- Extrait choisi
--------
La Tunisie a basculé dans un état d’exception. Le président de la République Kaïs Saïed a pris la lourde décision d’appliquer (légitimement?) l’article 80 de la Constitution. Lequel lui permet d’étendre ses pouvoirs au détriment du principe de séparation des pouvoirs.
C’est un nouvel épisode de l’aventure politique tunisienne débutée avec la chute du régime de Ben Ali. Il s’inscrit dans un contexte particulier. Si au départ de la pandémie, la jeune démocratie pouvait se targuer d’une forme d’exemplarité et d’efficacité dans sa gestion du défi sanitaire; le pays se trouve désormais débordé et asphyxié par une crise systémique. Ainsi, l’effondrement du système sanitaire est la conséquence de défaillances. Elles sont liées à un retrait de l’Etat et à l’inaction-impuissance des dirigeants politiques au pouvoir.
Un coup de théâtre au parfum de coup de force constitutionnel
De ce fait, la pandémie de Covid-19 et ses conséquences multidimensionnelles déstabilisent l’expérience politique unique dans laquelle s’est engagée la Tunisie depuis dix ans.
Le 25 juillet, journée de la fête de la République, a donc été ponctué par des manifestations populaires. Et ce, contre les dirigeants tunisiens, en général, et le parti islamo-conservateur Ennahdha (principal parti parlementaire), en particulier.
Une journée historique, puisqu’elle s’est close par un coup de théâtre au parfum de coup force constitutionnel. En effet, le président de la République Kaïs Saïed a décidé, à l’issue d’une réunion d’urgence, de limoger le Premier ministre Hichem Mechichi (soutenu par Ennahdha). Mais aussi de « suspendre » les travaux de « l’Assemblée des représentants du peuple » (ARP); ainsi que d’assurer l’ensemble des pouvoirs de l’exécutif et du parquet.
Des décisions fortes, voire brutales. Le chef de l’Etat les fonde sur une interprétation très discutable de l’article 80 de la Constitution de la Seconde République (adoptée en 2014).
--------
Enregistrements tirés d'une collection:
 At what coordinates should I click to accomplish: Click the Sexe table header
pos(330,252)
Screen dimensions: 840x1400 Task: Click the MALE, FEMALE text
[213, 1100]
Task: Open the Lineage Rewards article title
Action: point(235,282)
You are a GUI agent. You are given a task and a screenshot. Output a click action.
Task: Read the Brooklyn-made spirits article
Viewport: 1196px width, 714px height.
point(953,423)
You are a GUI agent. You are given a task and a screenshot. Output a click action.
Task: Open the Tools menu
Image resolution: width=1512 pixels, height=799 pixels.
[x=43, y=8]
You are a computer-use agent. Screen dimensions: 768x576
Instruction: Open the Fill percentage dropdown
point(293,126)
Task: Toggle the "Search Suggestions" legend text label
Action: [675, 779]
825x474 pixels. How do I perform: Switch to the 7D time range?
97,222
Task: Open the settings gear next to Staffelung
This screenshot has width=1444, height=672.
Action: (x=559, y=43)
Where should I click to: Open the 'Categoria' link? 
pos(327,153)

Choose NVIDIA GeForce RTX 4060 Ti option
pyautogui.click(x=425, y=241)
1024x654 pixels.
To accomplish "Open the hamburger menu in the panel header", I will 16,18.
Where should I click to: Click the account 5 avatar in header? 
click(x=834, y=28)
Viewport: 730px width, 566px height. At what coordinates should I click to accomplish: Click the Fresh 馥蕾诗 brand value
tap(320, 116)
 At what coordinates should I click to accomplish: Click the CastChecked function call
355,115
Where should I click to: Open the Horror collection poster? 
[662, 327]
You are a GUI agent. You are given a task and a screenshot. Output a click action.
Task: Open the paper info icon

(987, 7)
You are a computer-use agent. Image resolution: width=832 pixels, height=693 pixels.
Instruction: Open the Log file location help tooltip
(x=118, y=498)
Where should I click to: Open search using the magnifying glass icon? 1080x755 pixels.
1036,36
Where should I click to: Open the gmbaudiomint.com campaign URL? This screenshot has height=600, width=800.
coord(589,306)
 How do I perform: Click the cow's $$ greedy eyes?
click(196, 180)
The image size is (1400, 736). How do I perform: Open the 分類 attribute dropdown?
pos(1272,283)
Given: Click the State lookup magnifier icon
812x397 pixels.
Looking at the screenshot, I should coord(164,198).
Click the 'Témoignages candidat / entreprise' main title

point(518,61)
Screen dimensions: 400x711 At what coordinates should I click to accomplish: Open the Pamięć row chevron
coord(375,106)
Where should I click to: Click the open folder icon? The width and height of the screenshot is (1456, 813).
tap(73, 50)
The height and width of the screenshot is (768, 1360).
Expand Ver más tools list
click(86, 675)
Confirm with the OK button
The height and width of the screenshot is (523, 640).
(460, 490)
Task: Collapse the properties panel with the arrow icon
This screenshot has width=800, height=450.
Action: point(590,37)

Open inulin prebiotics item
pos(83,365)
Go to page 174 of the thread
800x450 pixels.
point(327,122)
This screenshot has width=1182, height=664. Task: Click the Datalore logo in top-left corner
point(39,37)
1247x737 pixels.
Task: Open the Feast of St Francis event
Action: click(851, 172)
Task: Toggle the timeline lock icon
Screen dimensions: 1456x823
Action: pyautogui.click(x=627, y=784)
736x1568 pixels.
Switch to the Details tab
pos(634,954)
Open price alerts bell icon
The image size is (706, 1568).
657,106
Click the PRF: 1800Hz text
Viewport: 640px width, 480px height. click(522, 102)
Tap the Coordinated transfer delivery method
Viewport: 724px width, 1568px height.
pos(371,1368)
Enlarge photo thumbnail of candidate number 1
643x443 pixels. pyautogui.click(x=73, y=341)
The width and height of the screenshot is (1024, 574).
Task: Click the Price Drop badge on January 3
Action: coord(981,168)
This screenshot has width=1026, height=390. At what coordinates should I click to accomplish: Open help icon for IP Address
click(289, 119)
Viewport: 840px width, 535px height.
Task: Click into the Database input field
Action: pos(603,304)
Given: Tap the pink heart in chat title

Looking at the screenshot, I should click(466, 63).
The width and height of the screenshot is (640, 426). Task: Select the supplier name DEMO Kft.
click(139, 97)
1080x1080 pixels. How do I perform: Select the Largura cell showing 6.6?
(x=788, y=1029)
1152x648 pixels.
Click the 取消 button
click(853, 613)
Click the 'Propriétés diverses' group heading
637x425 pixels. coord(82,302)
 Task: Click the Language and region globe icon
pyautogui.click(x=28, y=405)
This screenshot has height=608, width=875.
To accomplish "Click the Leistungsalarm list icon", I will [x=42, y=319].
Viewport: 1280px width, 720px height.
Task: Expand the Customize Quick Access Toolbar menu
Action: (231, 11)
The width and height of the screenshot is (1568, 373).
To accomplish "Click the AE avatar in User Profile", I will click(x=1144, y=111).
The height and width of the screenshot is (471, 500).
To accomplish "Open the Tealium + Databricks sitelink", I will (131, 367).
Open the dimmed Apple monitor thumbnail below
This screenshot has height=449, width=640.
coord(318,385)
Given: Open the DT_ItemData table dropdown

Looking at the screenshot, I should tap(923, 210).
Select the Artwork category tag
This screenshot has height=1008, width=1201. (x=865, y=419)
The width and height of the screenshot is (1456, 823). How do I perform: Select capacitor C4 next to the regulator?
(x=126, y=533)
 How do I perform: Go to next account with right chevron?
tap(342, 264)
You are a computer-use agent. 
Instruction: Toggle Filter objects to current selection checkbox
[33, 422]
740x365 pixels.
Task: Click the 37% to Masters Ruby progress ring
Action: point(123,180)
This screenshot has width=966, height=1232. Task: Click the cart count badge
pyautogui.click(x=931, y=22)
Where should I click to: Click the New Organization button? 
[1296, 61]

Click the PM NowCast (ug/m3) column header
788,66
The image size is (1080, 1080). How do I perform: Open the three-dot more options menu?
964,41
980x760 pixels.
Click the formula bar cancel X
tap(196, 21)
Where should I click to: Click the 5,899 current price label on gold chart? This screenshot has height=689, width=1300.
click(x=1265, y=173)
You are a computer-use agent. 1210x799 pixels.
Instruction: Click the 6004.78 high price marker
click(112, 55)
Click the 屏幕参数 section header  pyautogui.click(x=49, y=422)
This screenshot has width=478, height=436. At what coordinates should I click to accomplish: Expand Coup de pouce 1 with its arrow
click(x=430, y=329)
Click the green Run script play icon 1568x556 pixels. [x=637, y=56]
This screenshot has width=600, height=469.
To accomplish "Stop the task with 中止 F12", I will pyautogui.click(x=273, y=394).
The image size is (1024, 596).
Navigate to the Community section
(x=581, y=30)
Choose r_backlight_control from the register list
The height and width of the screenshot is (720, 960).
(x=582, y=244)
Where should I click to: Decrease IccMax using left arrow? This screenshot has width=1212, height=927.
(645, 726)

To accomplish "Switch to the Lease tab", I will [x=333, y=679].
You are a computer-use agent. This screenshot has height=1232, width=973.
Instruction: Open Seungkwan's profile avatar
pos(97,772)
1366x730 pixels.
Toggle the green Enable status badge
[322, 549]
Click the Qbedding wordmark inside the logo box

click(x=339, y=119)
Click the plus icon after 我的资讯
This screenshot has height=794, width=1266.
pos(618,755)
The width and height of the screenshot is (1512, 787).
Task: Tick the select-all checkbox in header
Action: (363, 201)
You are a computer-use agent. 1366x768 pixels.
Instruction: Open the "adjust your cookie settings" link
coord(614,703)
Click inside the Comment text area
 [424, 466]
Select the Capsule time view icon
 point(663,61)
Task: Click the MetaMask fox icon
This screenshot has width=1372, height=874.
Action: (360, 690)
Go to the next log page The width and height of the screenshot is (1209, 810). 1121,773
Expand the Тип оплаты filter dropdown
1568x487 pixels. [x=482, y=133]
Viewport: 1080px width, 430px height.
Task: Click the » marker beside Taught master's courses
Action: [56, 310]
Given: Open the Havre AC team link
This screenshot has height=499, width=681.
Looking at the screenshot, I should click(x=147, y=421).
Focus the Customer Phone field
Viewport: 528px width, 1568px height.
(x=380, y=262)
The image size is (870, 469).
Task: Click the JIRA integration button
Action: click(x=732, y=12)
--------
- Problème à résoudre
Poursuivez le texte sur la crise politique tunisienne à partir de sa dernière phrase.

- Résultat ci-dessous
Non seulement, il est difficile de reconnaître un « péril imminent menaçant les institutions de la Nation et la sécurité et l’indépendance du pays et entravant le fonctionnement régulier des pouvoirs publics ». Mais la décision de « suspendre » l’ARP est contraire à la lettre de l’article 80. Puisqu’il prévoit au contraire que « durant toute cette période, l’Assemblée des représentants du peuple est considérée en état de réunion permanente ».
En cela, l’initiative présidentielle vient ébranler l’ordre constitutionnel. Et saper (définitivement?) le fragile équilibre institutionnel établi par un texte constitutionnel de compromis qui devait donner lieu à un système parlementaire mixte.
Le destin de la Tunisie dans les mains du peuple tunisien
En outre, le retard pris par la campagne nationale de vaccination ne laisse pas présager d’une quelconque immunité collective à court ou moyen terme. Faute de pouvoir produire et/ou acheter les vaccins nécessaires, la Tunisie doit compter sur la solidarité internationale. De même que sur la mobilisation de sa diaspora (en France et en Allemagne en particulier). Des ressources extérieures salutaires. Dans l’attente d’une remobilisation de forces intérieures du système sanitaire dont la capacité de résistance est durement éprouvée…
En sus du bilan macabre et des conséquences économiques et sociales liées à la pandémie, ce fléau risque désormais de fragiliser plus que jamais l’expérience démocratique de la Tunisie. Son destin dépend alors du sens des responsabilités de ses divers acteurs. A savoir: le chef de l’Etat et le chef d’Ennahda, certes; mais surtout le peuple tunisien lui-même.